TASK MATERIAL:
------------------------

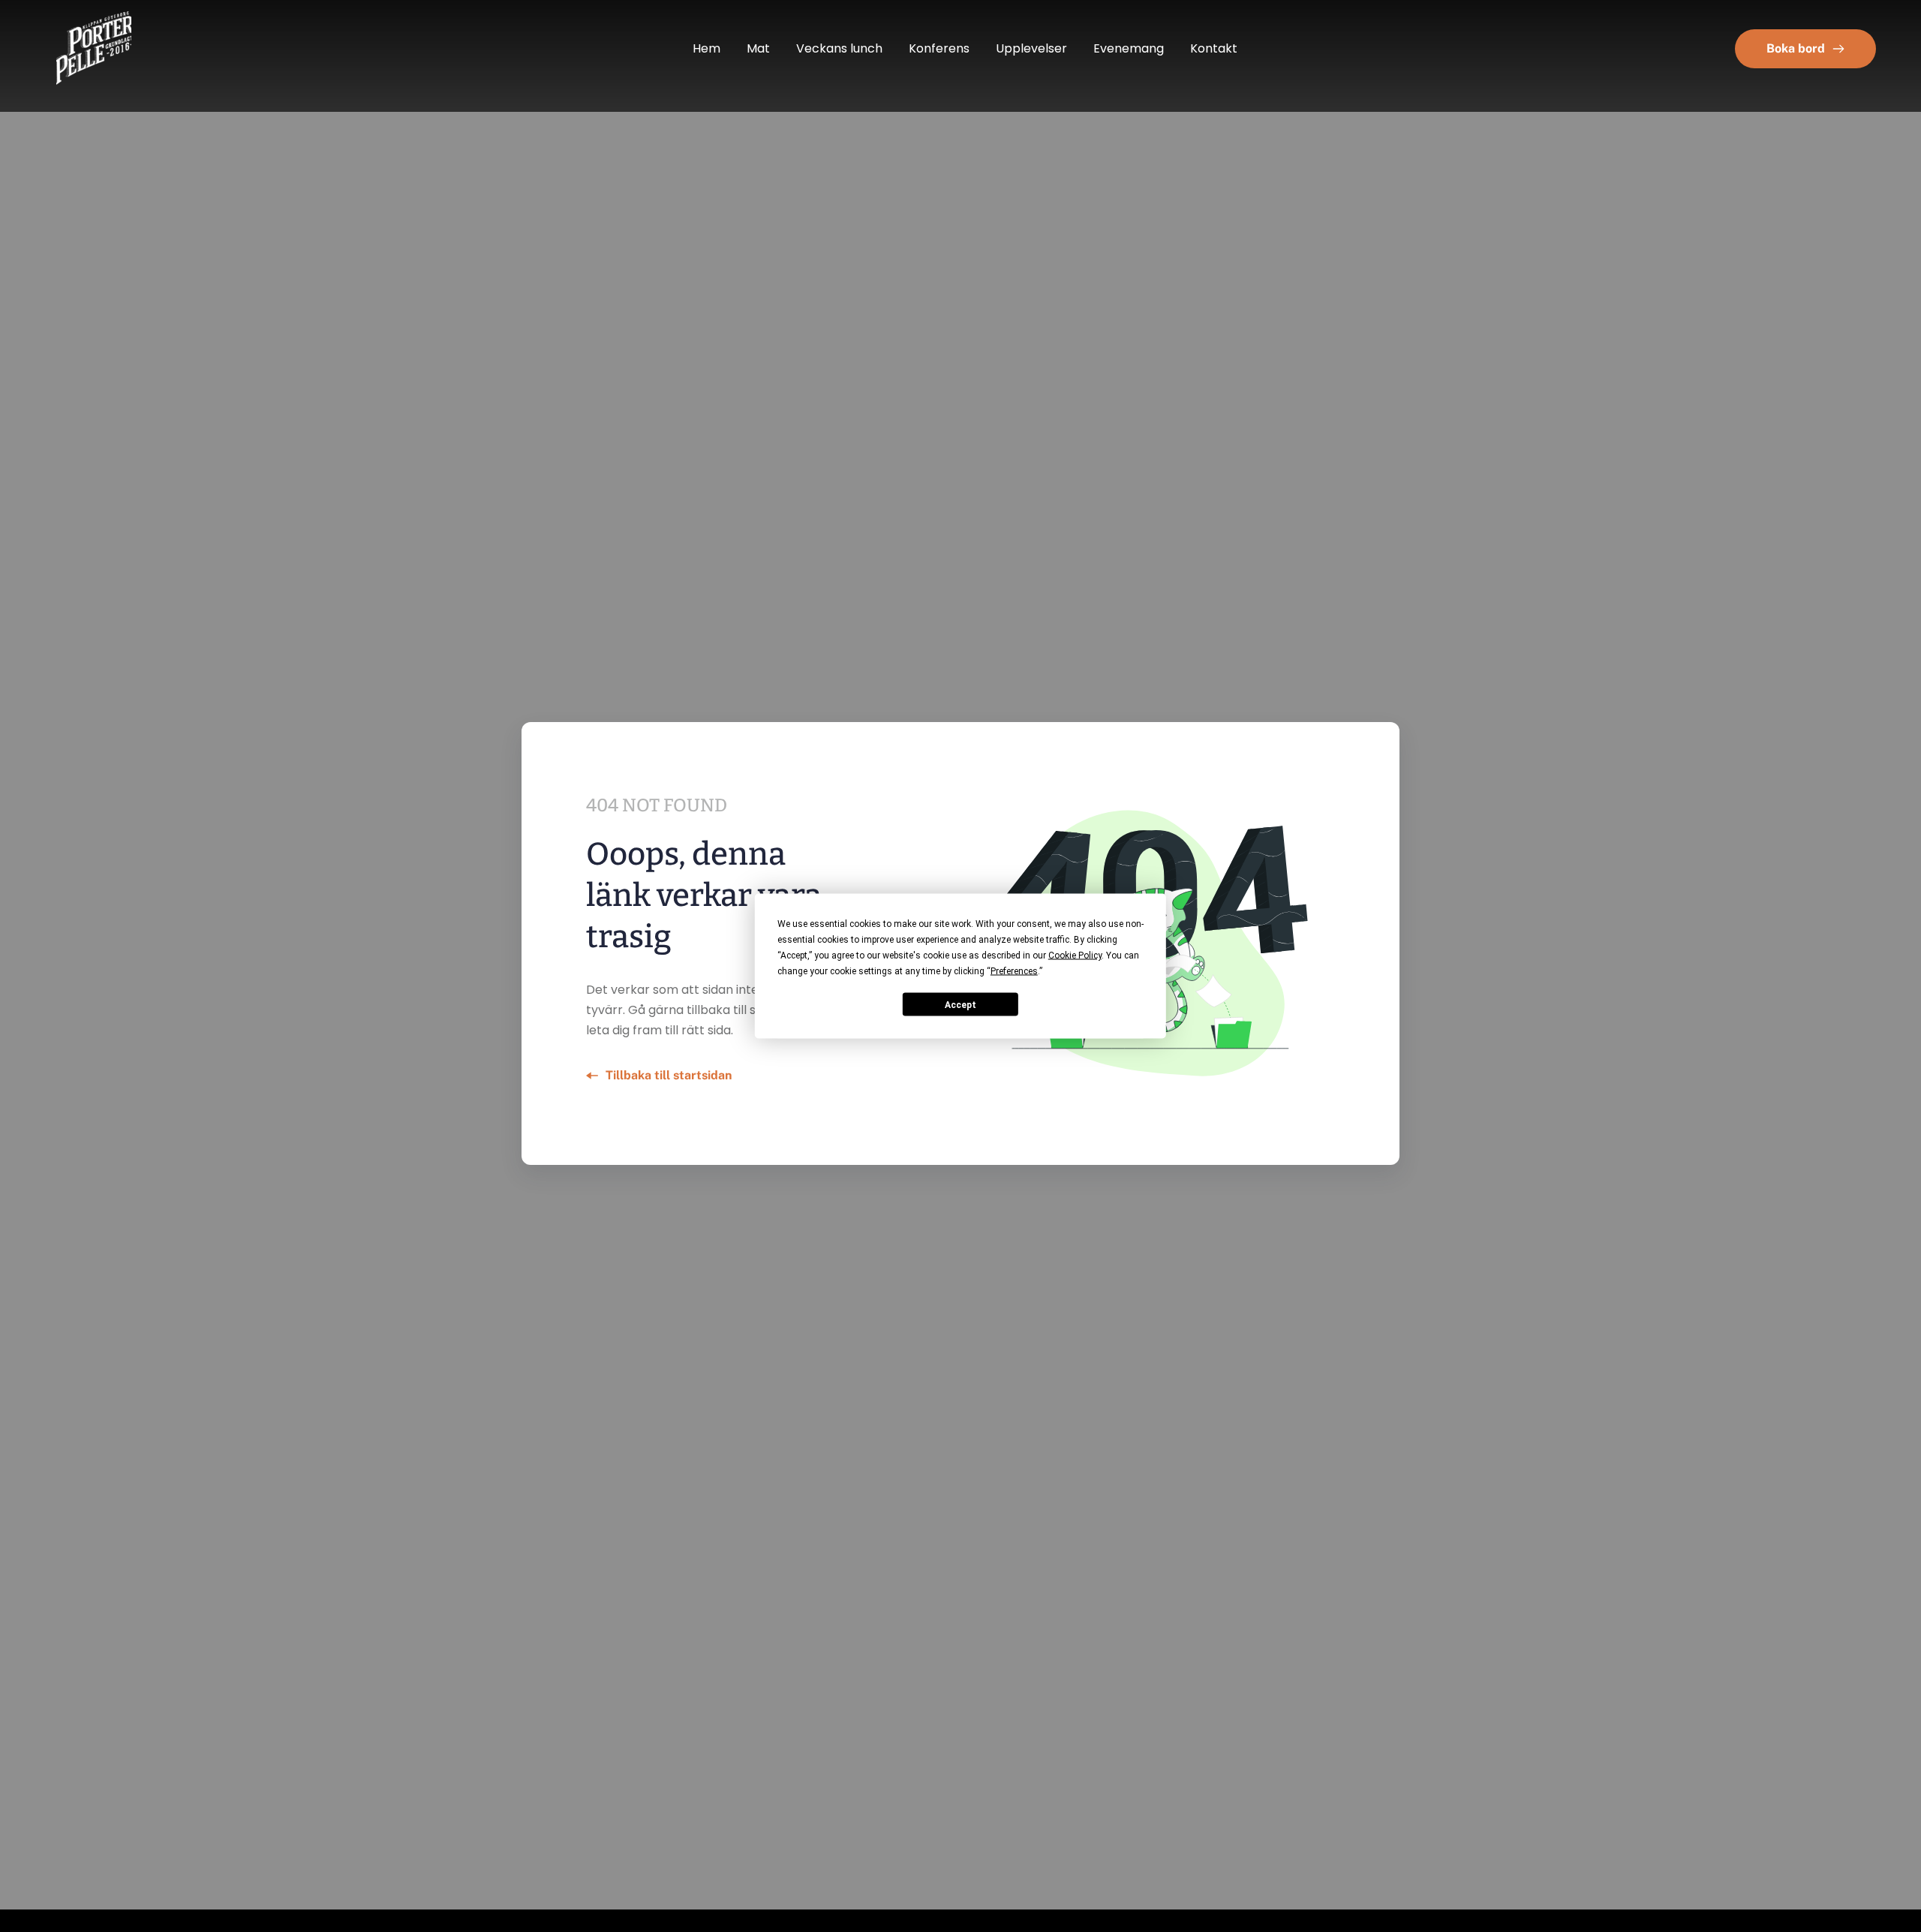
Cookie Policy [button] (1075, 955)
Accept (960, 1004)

------------------------

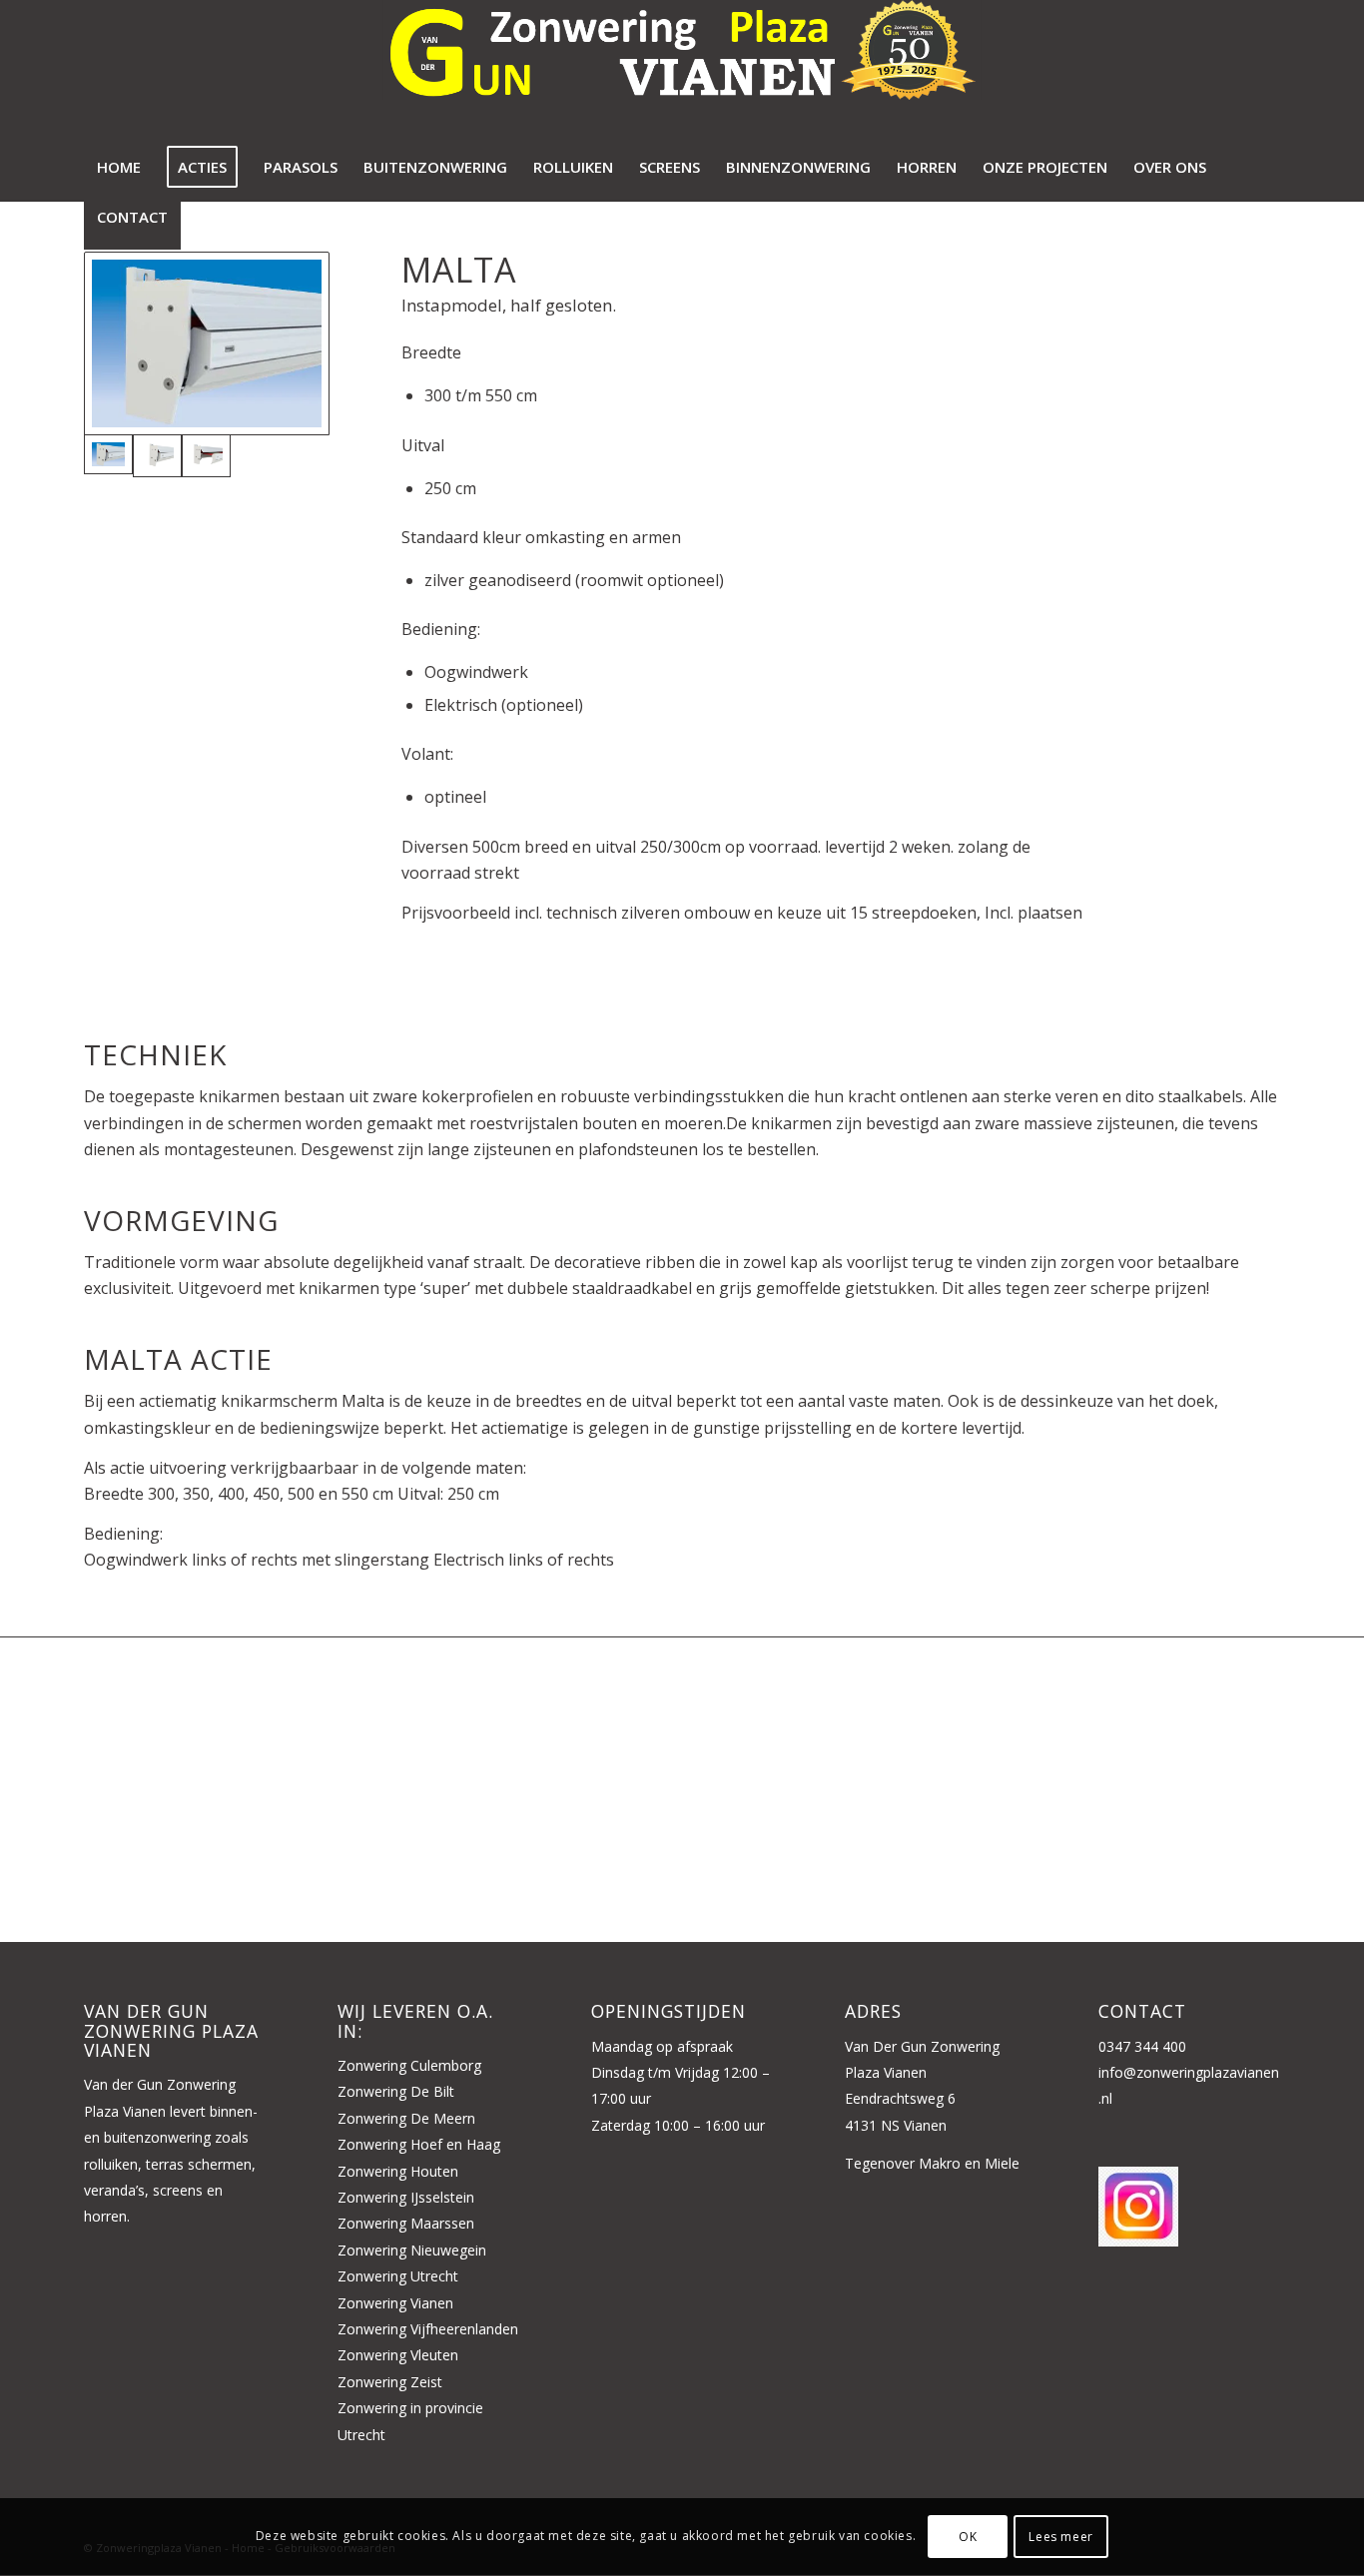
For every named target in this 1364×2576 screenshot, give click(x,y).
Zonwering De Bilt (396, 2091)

------------------------

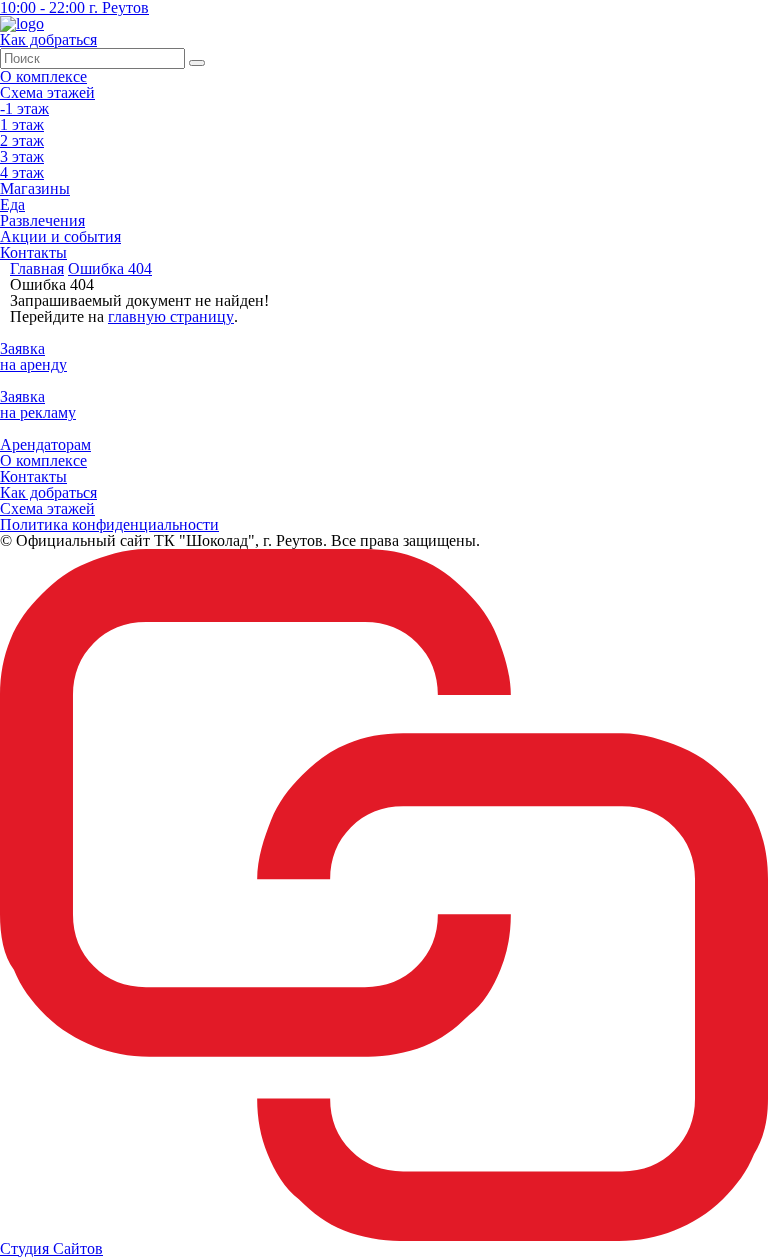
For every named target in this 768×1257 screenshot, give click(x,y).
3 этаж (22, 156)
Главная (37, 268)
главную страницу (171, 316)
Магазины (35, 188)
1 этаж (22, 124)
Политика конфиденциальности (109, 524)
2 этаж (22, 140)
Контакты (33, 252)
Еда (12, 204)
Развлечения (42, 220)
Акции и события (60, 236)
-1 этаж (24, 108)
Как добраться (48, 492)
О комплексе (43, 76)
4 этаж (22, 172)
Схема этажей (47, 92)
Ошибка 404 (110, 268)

------------------------

WORK TO BE COMPLETED:
For this exercise, gather every line of the data that contains the word "click".

THE ANSWER:
For every named target in this 1364×2576 screenshot, give click(x,y).
For every named target in this 768×1257 screenshot, give click(x,y).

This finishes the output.